(Saved entries)
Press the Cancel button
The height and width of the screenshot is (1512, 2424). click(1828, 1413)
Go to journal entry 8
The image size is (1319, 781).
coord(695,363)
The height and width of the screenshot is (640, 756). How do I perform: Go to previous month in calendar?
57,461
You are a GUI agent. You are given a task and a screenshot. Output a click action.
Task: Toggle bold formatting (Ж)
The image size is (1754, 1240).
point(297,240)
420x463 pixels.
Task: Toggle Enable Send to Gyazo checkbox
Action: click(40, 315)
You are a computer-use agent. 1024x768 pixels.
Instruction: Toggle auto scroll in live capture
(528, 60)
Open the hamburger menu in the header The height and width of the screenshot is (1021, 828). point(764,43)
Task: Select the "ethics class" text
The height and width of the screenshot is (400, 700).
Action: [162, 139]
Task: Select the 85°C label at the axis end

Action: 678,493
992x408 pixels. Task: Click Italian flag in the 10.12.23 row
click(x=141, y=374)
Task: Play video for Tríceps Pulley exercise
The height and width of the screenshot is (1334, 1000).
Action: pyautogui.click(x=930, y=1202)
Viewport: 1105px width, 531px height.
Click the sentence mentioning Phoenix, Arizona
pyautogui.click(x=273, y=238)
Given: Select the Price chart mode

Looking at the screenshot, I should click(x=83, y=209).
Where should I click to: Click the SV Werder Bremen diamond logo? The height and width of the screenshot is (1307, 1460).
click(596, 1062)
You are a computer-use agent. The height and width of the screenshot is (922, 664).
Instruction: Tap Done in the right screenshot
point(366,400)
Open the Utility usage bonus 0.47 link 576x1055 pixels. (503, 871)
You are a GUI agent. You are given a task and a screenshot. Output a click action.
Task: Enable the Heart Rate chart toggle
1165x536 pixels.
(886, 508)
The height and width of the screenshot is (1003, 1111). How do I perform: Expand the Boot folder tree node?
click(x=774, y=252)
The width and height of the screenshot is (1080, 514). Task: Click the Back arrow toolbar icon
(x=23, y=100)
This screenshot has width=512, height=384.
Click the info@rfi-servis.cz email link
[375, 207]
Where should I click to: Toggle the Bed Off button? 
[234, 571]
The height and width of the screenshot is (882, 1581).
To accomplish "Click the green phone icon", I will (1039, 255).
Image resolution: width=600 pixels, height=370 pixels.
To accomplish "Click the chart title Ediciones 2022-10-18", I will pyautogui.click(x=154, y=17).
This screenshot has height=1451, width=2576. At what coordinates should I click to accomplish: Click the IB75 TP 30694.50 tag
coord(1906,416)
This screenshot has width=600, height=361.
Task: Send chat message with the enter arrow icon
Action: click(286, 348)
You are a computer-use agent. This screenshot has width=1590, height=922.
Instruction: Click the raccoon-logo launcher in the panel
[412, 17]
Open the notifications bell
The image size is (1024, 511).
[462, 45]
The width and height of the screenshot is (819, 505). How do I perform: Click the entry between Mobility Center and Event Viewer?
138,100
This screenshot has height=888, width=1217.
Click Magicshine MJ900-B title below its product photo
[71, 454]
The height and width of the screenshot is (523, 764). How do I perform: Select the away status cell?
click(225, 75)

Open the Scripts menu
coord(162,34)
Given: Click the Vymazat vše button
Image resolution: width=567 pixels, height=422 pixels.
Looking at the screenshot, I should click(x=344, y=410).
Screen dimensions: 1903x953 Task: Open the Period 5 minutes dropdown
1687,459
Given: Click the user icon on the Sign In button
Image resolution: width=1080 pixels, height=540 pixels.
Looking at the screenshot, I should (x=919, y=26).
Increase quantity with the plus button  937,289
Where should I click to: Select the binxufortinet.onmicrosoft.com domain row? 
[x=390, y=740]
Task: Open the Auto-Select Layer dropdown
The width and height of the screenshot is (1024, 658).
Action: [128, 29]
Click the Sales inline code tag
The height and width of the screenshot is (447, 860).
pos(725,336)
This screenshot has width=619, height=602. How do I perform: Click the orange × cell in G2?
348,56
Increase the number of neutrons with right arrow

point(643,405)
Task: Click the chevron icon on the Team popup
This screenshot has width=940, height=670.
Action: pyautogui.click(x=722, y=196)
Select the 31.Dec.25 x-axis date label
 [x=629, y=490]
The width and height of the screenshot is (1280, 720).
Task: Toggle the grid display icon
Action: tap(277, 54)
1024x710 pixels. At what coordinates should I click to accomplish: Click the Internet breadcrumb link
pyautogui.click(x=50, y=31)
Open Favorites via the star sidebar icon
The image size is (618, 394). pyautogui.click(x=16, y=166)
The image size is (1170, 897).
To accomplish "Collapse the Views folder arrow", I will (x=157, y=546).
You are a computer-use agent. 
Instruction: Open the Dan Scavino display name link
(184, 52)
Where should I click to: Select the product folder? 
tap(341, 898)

■ What is expected: Could you restate every entry above word for word?

■ Expected output:
Press the Cancel button
The height and width of the screenshot is (1512, 2424). click(1828, 1413)
Go to journal entry 8
The image size is (1319, 781).
coord(695,363)
The height and width of the screenshot is (640, 756). How do I perform: Go to previous month in calendar?
57,461
You are a GUI agent. You are given a task and a screenshot. Output a click action.
Task: Toggle bold formatting (Ж)
The image size is (1754, 1240).
point(297,240)
420x463 pixels.
Task: Toggle Enable Send to Gyazo checkbox
Action: click(40, 315)
You are a computer-use agent. 1024x768 pixels.
Instruction: Toggle auto scroll in live capture
(528, 60)
Open the hamburger menu in the header The height and width of the screenshot is (1021, 828). point(764,43)
Task: Select the "ethics class" text
The height and width of the screenshot is (400, 700).
Action: [162, 139]
Task: Select the 85°C label at the axis end

Action: 678,493
992x408 pixels. Task: Click Italian flag in the 10.12.23 row
click(x=141, y=374)
Task: Play video for Tríceps Pulley exercise
The height and width of the screenshot is (1334, 1000).
Action: pyautogui.click(x=930, y=1202)
Viewport: 1105px width, 531px height.
Click the sentence mentioning Phoenix, Arizona
pyautogui.click(x=273, y=238)
Given: Select the Price chart mode

Looking at the screenshot, I should click(x=83, y=209).
Where should I click to: Click the SV Werder Bremen diamond logo? The height and width of the screenshot is (1307, 1460).
click(596, 1062)
You are a computer-use agent. The height and width of the screenshot is (922, 664).
Instruction: Tap Done in the right screenshot
point(366,400)
Open the Utility usage bonus 0.47 link 576x1055 pixels. (503, 871)
You are a GUI agent. You are given a task and a screenshot. Output a click action.
Task: Enable the Heart Rate chart toggle
1165x536 pixels.
(886, 508)
The height and width of the screenshot is (1003, 1111). How do I perform: Expand the Boot folder tree node?
click(x=774, y=252)
The width and height of the screenshot is (1080, 514). Task: Click the Back arrow toolbar icon
(x=23, y=100)
This screenshot has width=512, height=384.
Click the info@rfi-servis.cz email link
[375, 207]
Where should I click to: Toggle the Bed Off button? 
[234, 571]
The height and width of the screenshot is (882, 1581).
To accomplish "Click the green phone icon", I will (1039, 255).
Image resolution: width=600 pixels, height=370 pixels.
To accomplish "Click the chart title Ediciones 2022-10-18", I will pyautogui.click(x=154, y=17).
This screenshot has height=1451, width=2576. At what coordinates should I click to accomplish: Click the IB75 TP 30694.50 tag
coord(1906,416)
This screenshot has width=600, height=361.
Task: Send chat message with the enter arrow icon
Action: click(286, 348)
You are a computer-use agent. This screenshot has width=1590, height=922.
Instruction: Click the raccoon-logo launcher in the panel
[412, 17]
Open the notifications bell
The image size is (1024, 511).
[462, 45]
The width and height of the screenshot is (819, 505). How do I perform: Click the entry between Mobility Center and Event Viewer?
138,100
This screenshot has height=888, width=1217.
Click Magicshine MJ900-B title below its product photo
[71, 454]
The height and width of the screenshot is (523, 764). How do I perform: Select the away status cell?
click(225, 75)

Open the Scripts menu
coord(162,34)
Given: Click the Vymazat vše button
Image resolution: width=567 pixels, height=422 pixels.
Looking at the screenshot, I should click(x=344, y=410).
Screen dimensions: 1903x953 Task: Open the Period 5 minutes dropdown
1687,459
Given: Click the user icon on the Sign In button
Image resolution: width=1080 pixels, height=540 pixels.
Looking at the screenshot, I should (x=919, y=26).
Increase quantity with the plus button  937,289
Where should I click to: Select the binxufortinet.onmicrosoft.com domain row? 
[x=390, y=740]
Task: Open the Auto-Select Layer dropdown
The width and height of the screenshot is (1024, 658).
Action: [128, 29]
Click the Sales inline code tag
The height and width of the screenshot is (447, 860).
pos(725,336)
This screenshot has width=619, height=602. How do I perform: Click the orange × cell in G2?
348,56
Increase the number of neutrons with right arrow

point(643,405)
Task: Click the chevron icon on the Team popup
This screenshot has width=940, height=670.
Action: pyautogui.click(x=722, y=196)
Select the 31.Dec.25 x-axis date label
 [x=629, y=490]
The width and height of the screenshot is (1280, 720).
Task: Toggle the grid display icon
Action: tap(277, 54)
1024x710 pixels. At what coordinates should I click to accomplish: Click the Internet breadcrumb link
pyautogui.click(x=50, y=31)
Open Favorites via the star sidebar icon
The image size is (618, 394). pyautogui.click(x=16, y=166)
The image size is (1170, 897).
To accomplish "Collapse the Views folder arrow", I will (x=157, y=546).
You are a computer-use agent. 
Instruction: Open the Dan Scavino display name link
(184, 52)
Where should I click to: Select the product folder? 
tap(341, 898)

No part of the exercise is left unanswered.